[TEXTE CITÉ]
.....

Le mot d’ordre actuel pour les collectivités est le suivant : rationaliser leurs interactions et garantir une qualité de service homogène à l’ensemble de leurs publics. Mais comment passer de l’intention à l’action ? La réussite de ce projet structurant repose sur une méthodologie en trois temps : construire une offre cohérente en rationalisant l’existant, orchestrer les flux de données pour briser les silos, et diffuser un catalogue de services via des canaux adaptés aux nouveaux usages.
Pierre Boizard, Directeur commercial chez Blueway, et Gauthier Coponat, Product Owner Forum RH chez Blueway, nous dévoilent leur feuille de route pour déployer un catalogue de services qui garantit équité, transversalité et efficacité opérationnelle.
De la vision politique à la réalité opérationnelle : comment traduire les priorités en catalogue de services ?
La mise en place d’un catalogue de services dépasse largement le simple cadre d’un projet technique ou informatique. Elle constitue la traduction concrète et opérationnelle des grandes orientations politiques de la collectivité. Qu’il s’agisse de garantir l’équité territoriale, de favoriser l’inclusion numérique ou de soutenir spécifiquement les publics prioritaires, le catalogue doit être le miroir des valeurs portées par le mandat. L’ambition est claire : il s’agit d’aligner la qualité de la Gestion de la Relation Agent (GRA) sur les standards déjà déployés pour les citoyens (GRC). Cette symétrie des attentions implique une approche inclusive et proactive.

.....

Pouvez-vous reprendre intégralement, sans rien modifier, le texte sur le catalogue de services des collectivités ?

[DONNÉES FOURNIES]

.....

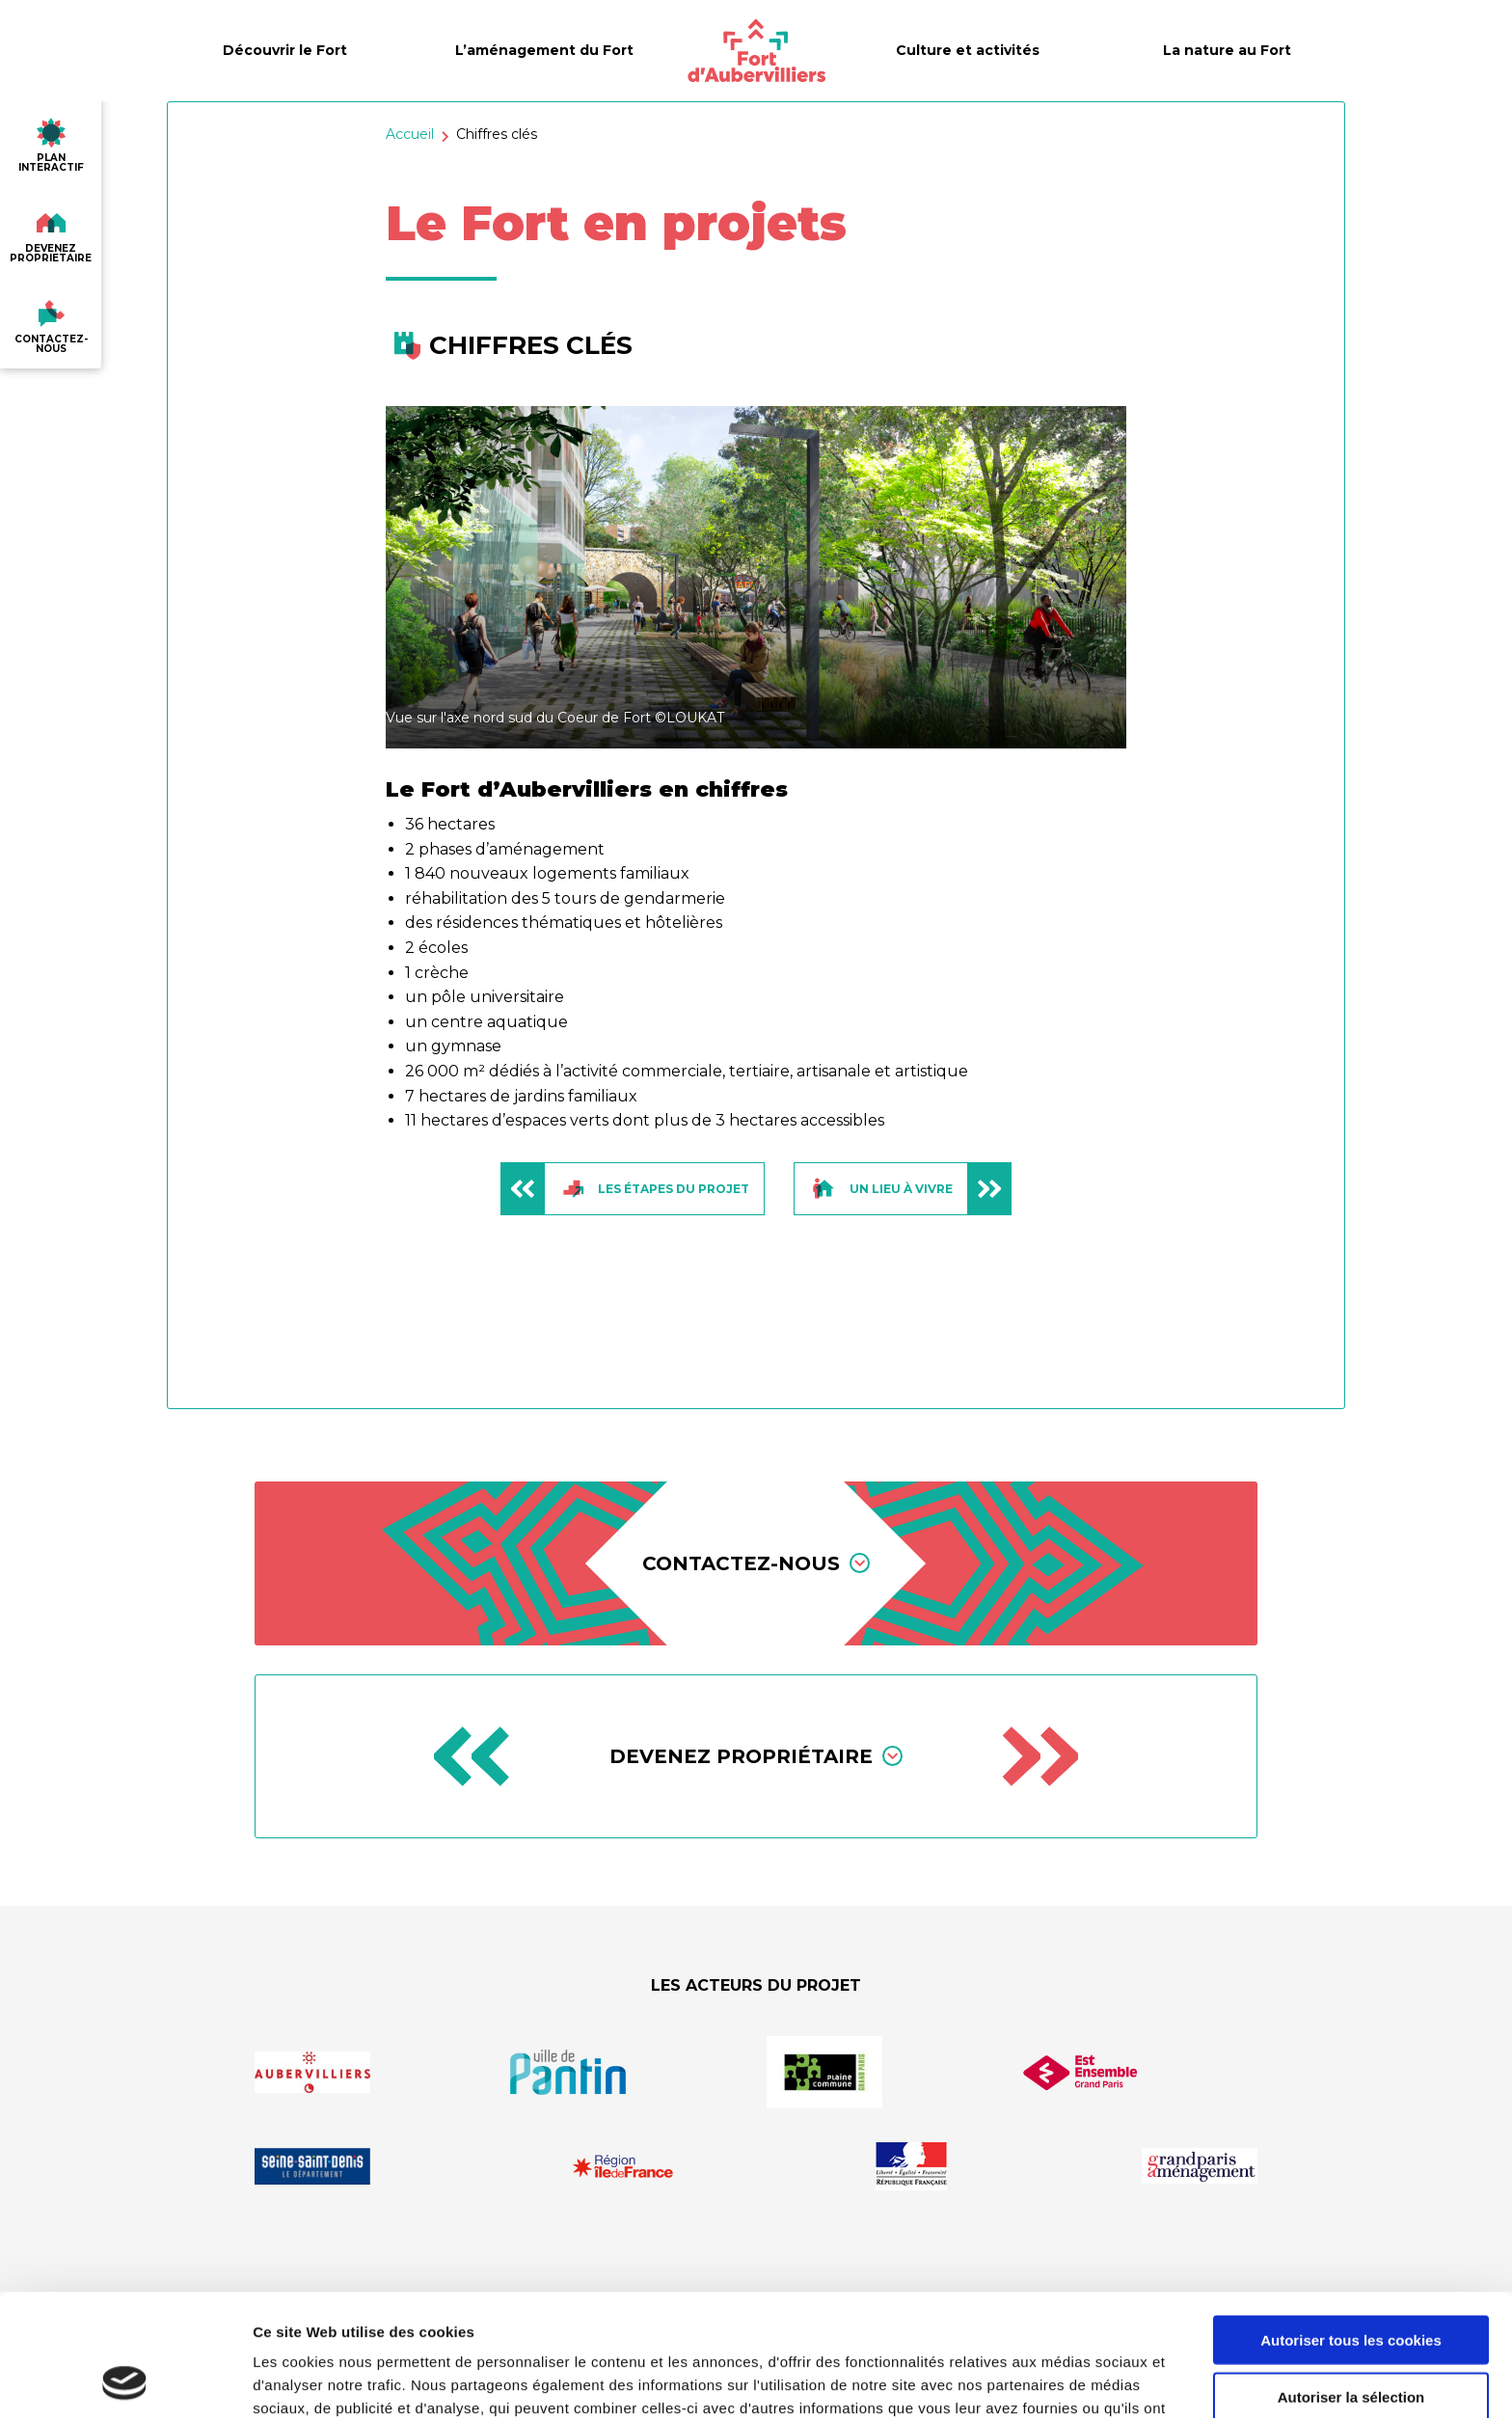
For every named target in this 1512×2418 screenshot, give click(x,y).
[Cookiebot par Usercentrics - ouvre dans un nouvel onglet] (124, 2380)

.....

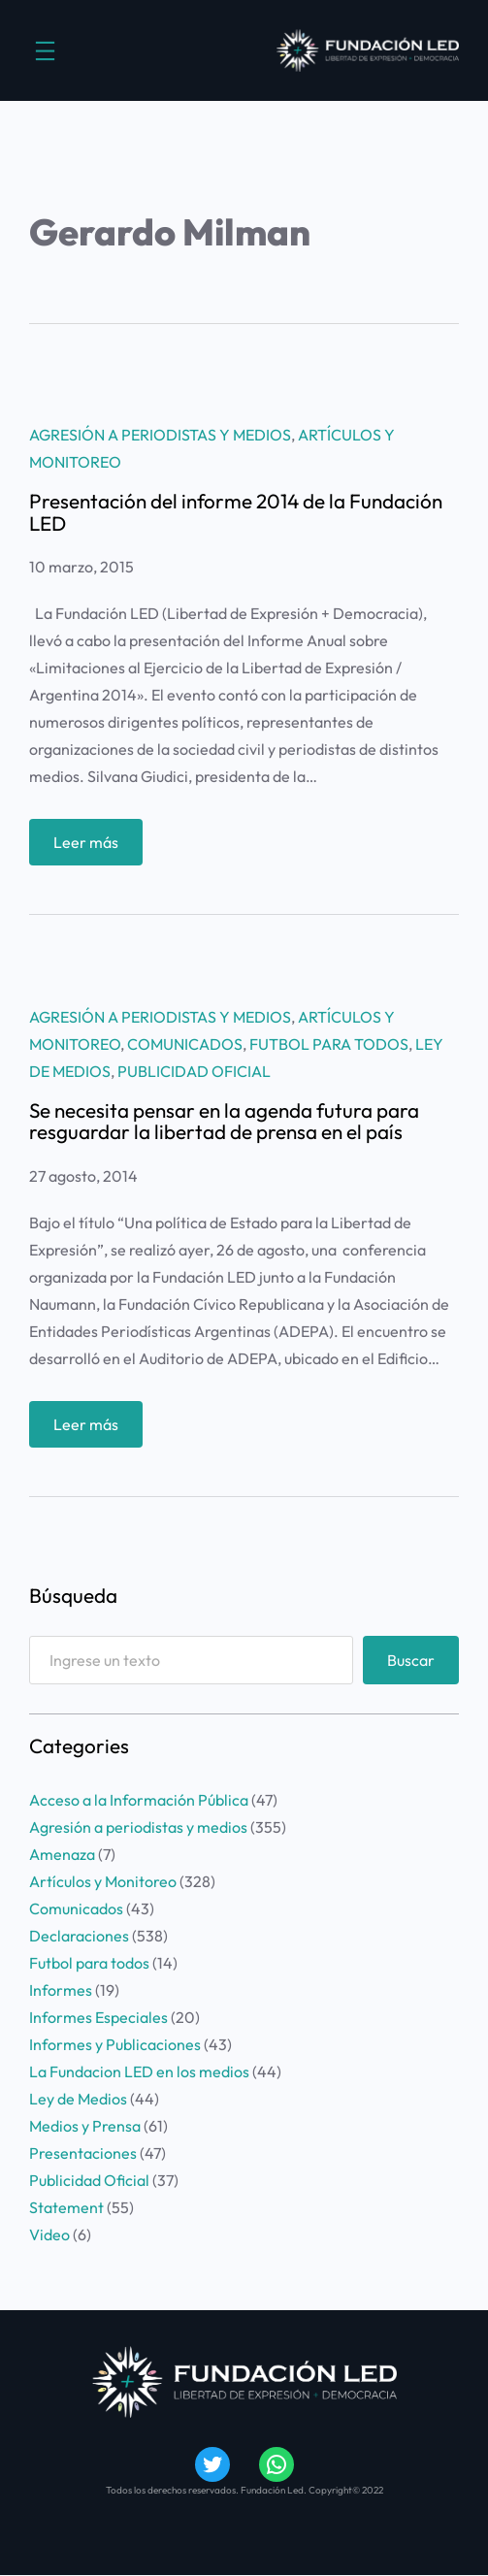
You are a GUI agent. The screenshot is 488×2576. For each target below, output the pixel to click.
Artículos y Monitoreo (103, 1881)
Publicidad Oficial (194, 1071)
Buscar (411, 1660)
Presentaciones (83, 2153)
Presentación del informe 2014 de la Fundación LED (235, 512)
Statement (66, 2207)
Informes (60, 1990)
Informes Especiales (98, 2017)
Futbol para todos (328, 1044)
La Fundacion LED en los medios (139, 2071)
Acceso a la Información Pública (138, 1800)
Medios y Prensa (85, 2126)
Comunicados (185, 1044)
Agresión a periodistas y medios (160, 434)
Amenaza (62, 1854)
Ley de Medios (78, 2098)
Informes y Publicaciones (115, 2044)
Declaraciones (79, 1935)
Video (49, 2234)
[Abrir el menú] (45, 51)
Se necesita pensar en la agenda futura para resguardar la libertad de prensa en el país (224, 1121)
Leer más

.....

[SOLUTION PROPOSÉE]
Le mot d’ordre actuel pour les collectivités est le suivant : rationaliser leurs interactions et garantir une qualité de service homogène à l’ensemble de leurs publics. Mais comment passer de l’intention à l’action ? La réussite de ce projet structurant repose sur une méthodologie en trois temps : construire une offre cohérente en rationalisant l’existant, orchestrer les flux de données pour briser les silos, et diffuser un catalogue de services via des canaux adaptés aux nouveaux usages.
Pierre Boizard, Directeur commercial chez Blueway, et Gauthier Coponat, Product Owner Forum RH chez Blueway, nous dévoilent leur feuille de route pour déployer un catalogue de services qui garantit équité, transversalité et efficacité opérationnelle.
De la vision politique à la réalité opérationnelle : comment traduire les priorités en catalogue de services ?
La mise en place d’un catalogue de services dépasse largement le simple cadre d’un projet technique ou informatique. Elle constitue la traduction concrète et opérationnelle des grandes orientations politiques de la collectivité. Qu’il s’agisse de garantir l’équité territoriale, de favoriser l’inclusion numérique ou de soutenir spécifiquement les publics prioritaires, le catalogue doit être le miroir des valeurs portées par le mandat. L’ambition est claire : il s’agit d’aligner la qualité de la Gestion de la Relation Agent (GRA) sur les standards déjà déployés pour les citoyens (GRC). Cette symétrie des attentions implique une approche inclusive et proactive.